Exercise prompt: Further down are entries; set down exactly and only the lines from the one with "Where should I" up to and including the one with "The image size is (1320, 814).", dropping each picture.

━━ Data for the task ━━

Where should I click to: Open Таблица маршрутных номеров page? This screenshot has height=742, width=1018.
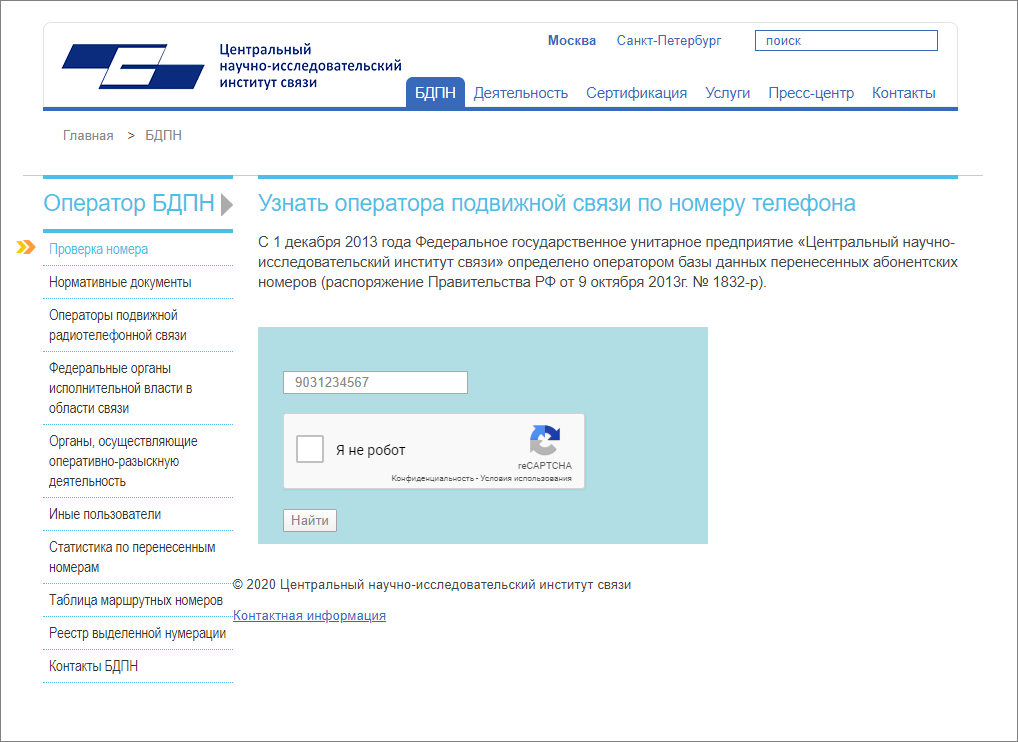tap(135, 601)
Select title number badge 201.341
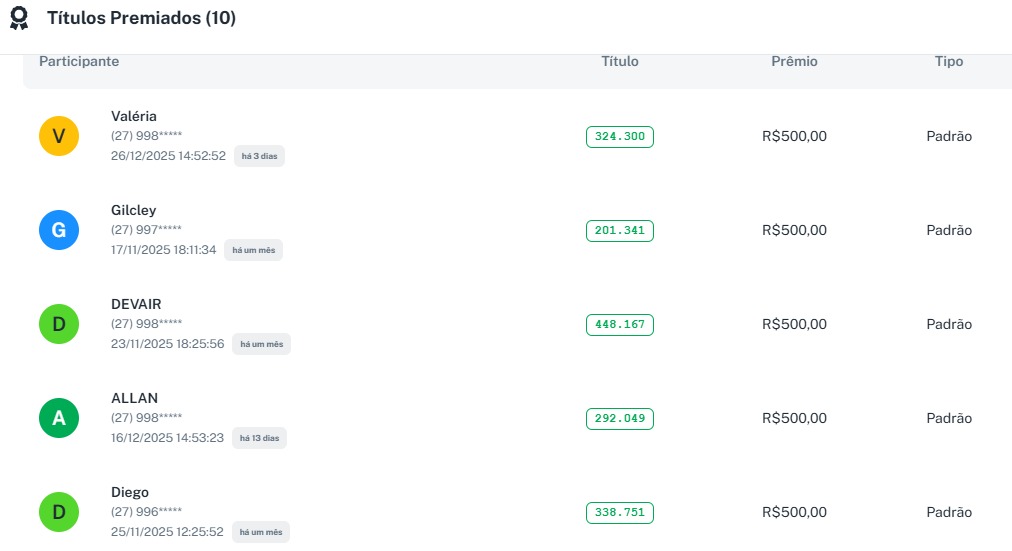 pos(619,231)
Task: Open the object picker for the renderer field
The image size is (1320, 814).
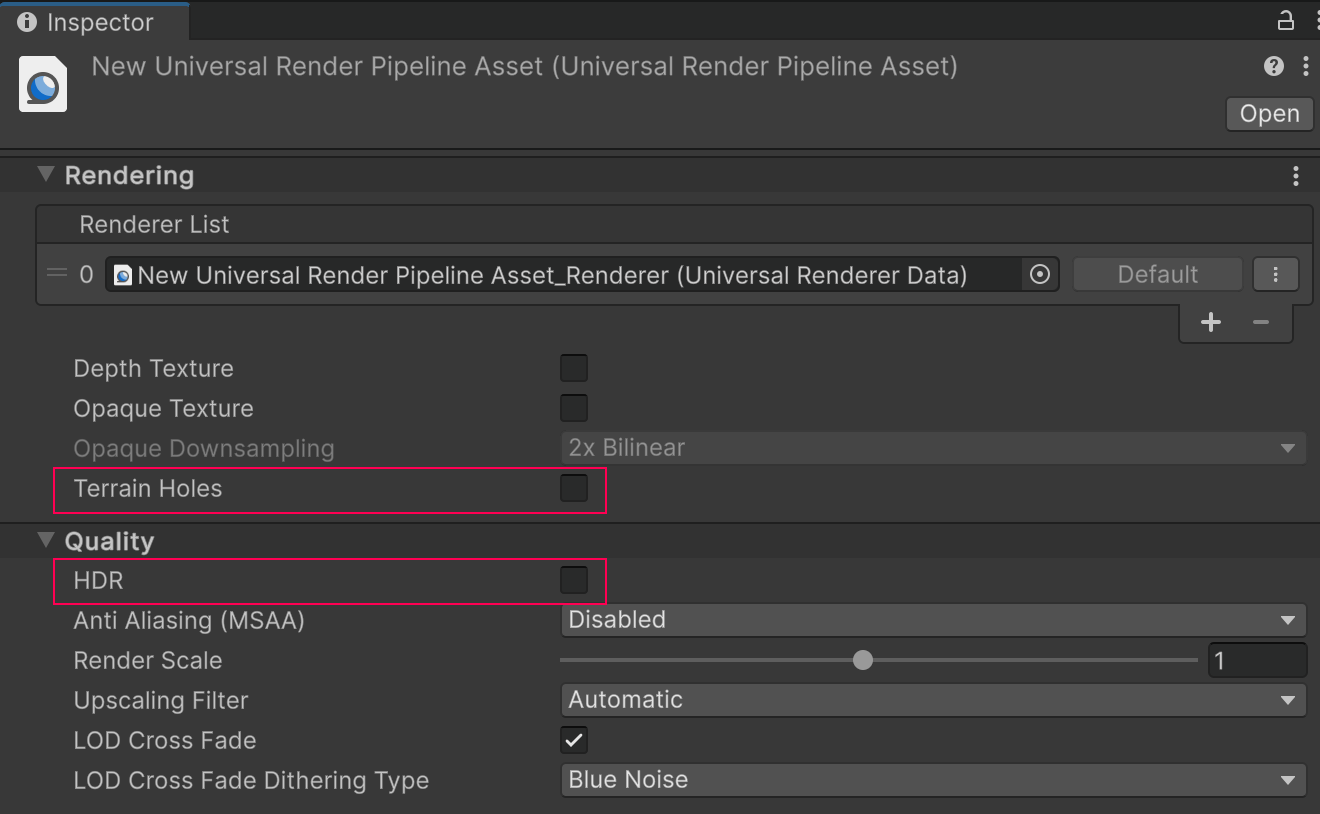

━━━
━━ Data for the task ━━

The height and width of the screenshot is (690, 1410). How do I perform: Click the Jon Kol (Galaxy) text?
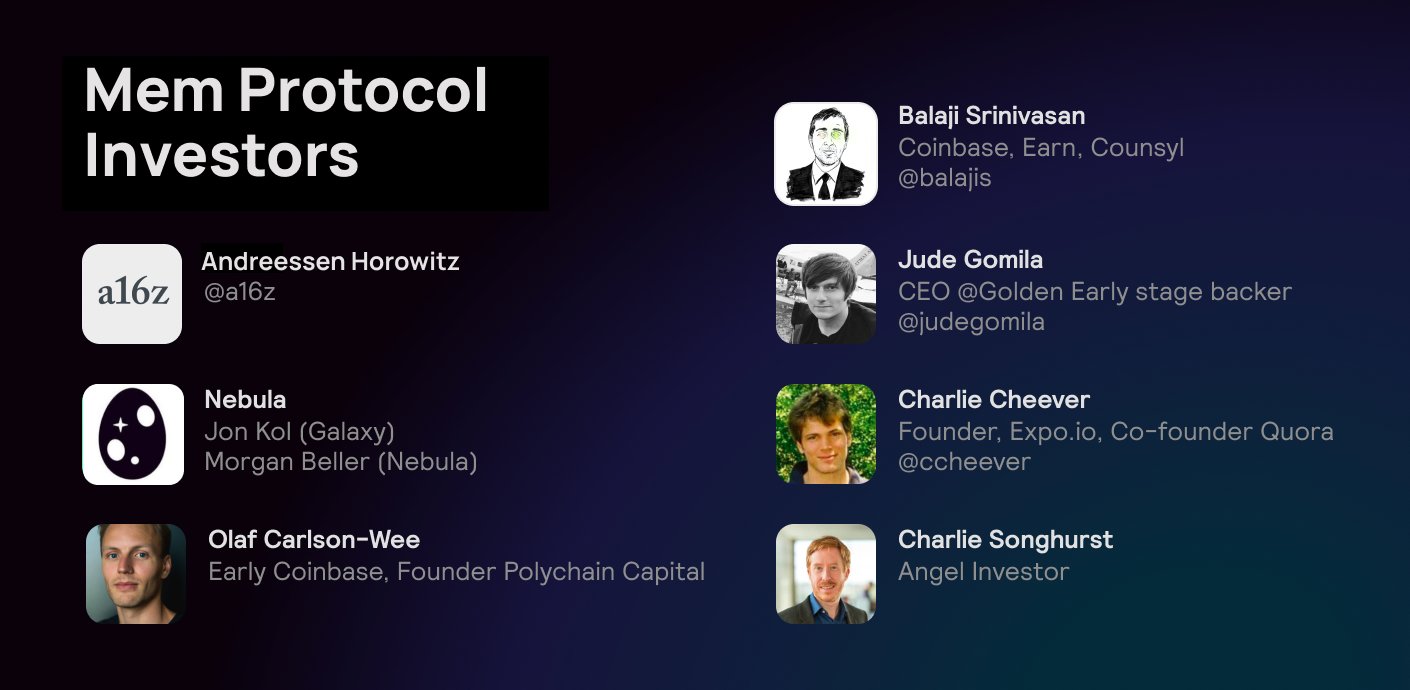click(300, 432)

━━━

Response area:
Where should I click to: Open Таблица маршрутных номеров page? This screenshot has height=742, width=1018.
tap(135, 601)
Select title number badge 201.341
 pos(619,231)
Task: Open the object picker for the renderer field
The image size is (1320, 814).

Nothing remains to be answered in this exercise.